Discover Financial Services, for example, is enabling Chinese visitors to conduct PIN-debit card payments in the United States through its Pulse network. Moreover, NYCE in December announced continued growth in debit card payments switched through its network from Canadian visitors.
China UnionPay's 840 million cardholders now can access the 4 million U.S. Pulse payment terminals and ATMs. The deal also calls for the 50 million Discover credit cards issued domestically to be accepted in UnionPay merchant locations in China by this summer.
In early December, the first Chinese debit card transaction initiated in the United States switched through Pulse was for the purchase of a tie at a Macy's department store in New York City. Ning Su, deputy governor of the People's Bank of China, the country's central bank, initiated the transaction.
Chinese visitors are the fastest-growing group of travelers to the United states, with 360,000 visitors this year, according to Roger Hochschild, Discover president. In 2004, Americans made 1.3 million visits to China, according to the China National Tourist Office.
Most card payments from Chinese visitors to the United States are expected to be debit payments, says Hochschild. The reciprocal agreement with UnionPay represents an alternative to Visa and MasterCard, he says.
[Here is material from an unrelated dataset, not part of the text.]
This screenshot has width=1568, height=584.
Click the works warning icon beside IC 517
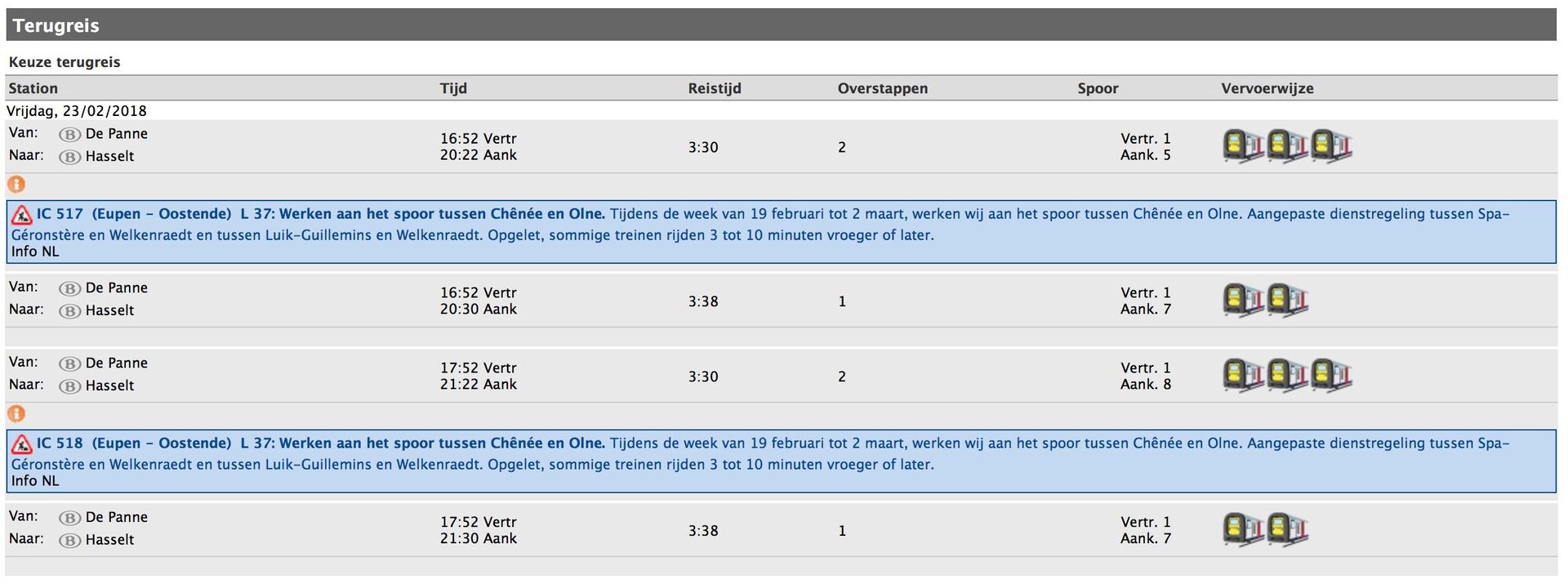click(22, 216)
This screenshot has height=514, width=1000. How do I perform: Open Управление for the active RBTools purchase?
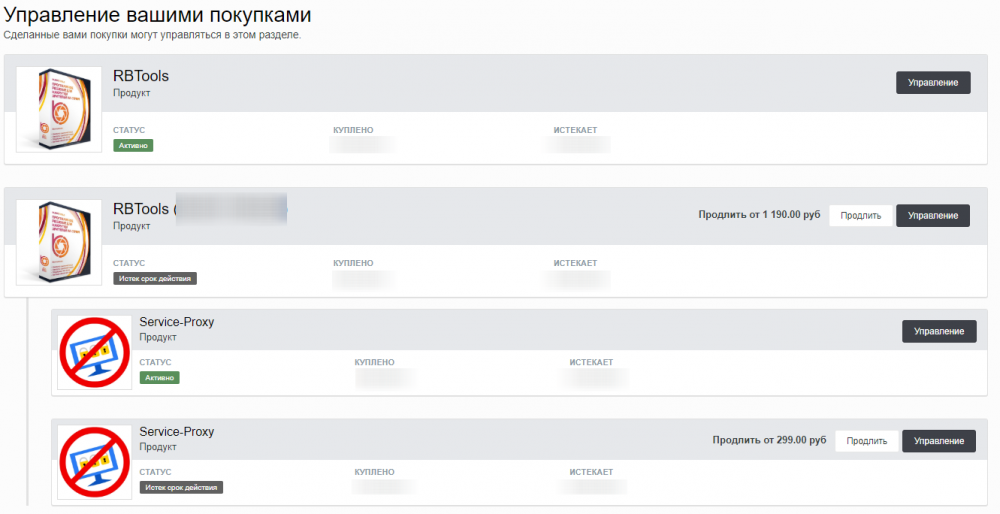932,82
Metavante Corp.'s NYCE network, meanwhile, announced in December that it had switched 1 million Canadian debit card transactions in the United States since September 2004, when it launched a program with Acxsys Corp., the technical backbone of Canada's PIN-debit system, to switch Canadian debit transactions initiated in the States.
Steve Rathgaber, NYCE president, expects the Canadian program to continue to drive volume growth this year.